Exercise instructions:
Each line of the data below from the one holding "You are a computer-use" to the one holding "Instruction: Select the", inclusive, is to be reproduced exactly; no other line belongs in the answer.

Dataset entries:
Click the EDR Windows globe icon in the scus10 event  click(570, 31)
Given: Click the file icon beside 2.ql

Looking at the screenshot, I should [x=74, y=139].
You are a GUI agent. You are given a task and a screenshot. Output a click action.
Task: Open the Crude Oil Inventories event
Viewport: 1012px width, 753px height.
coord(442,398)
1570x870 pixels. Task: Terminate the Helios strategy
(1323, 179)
==
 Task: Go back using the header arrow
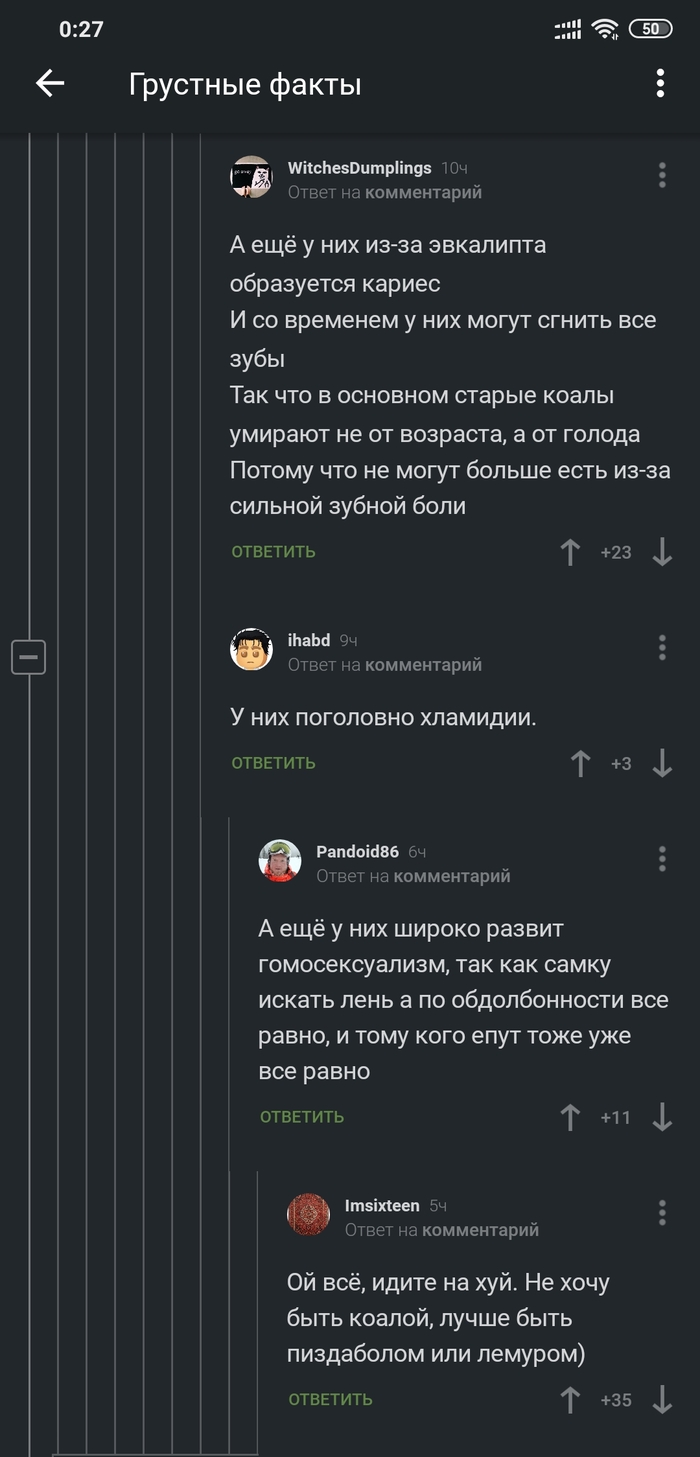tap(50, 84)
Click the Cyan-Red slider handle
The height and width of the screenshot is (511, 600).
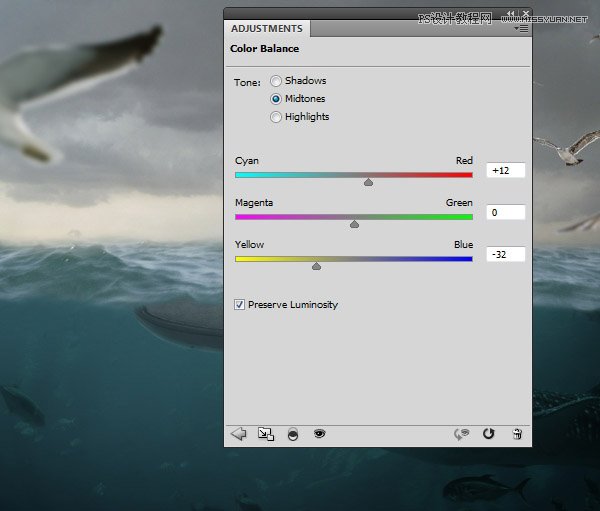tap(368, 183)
...
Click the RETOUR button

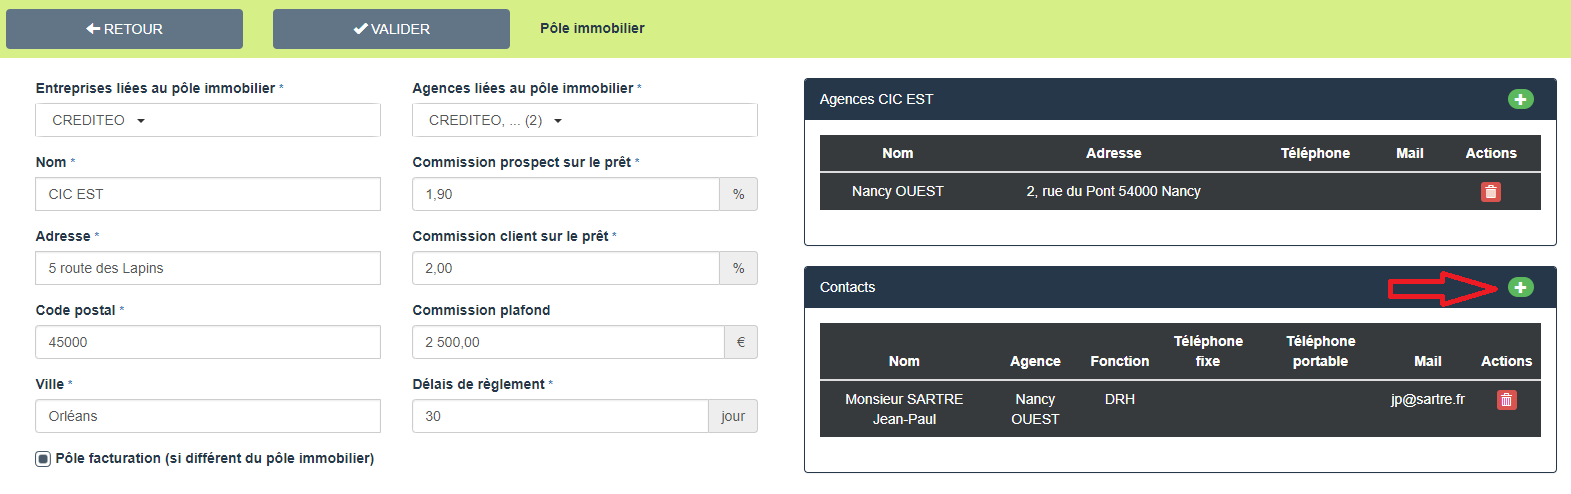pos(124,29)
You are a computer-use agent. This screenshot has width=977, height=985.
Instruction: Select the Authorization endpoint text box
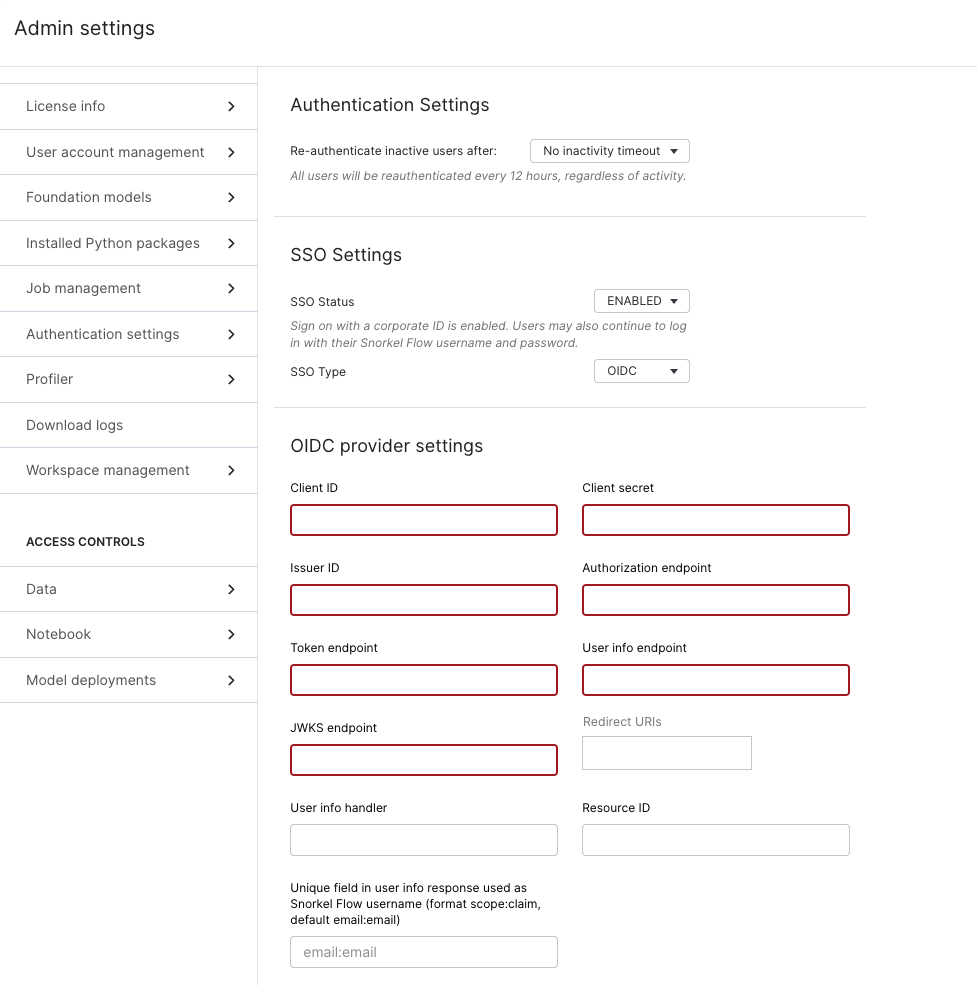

Answer:
You are a computer-use agent. This screenshot has width=977, height=985.
Instruction: Select the Authorization endpoint text box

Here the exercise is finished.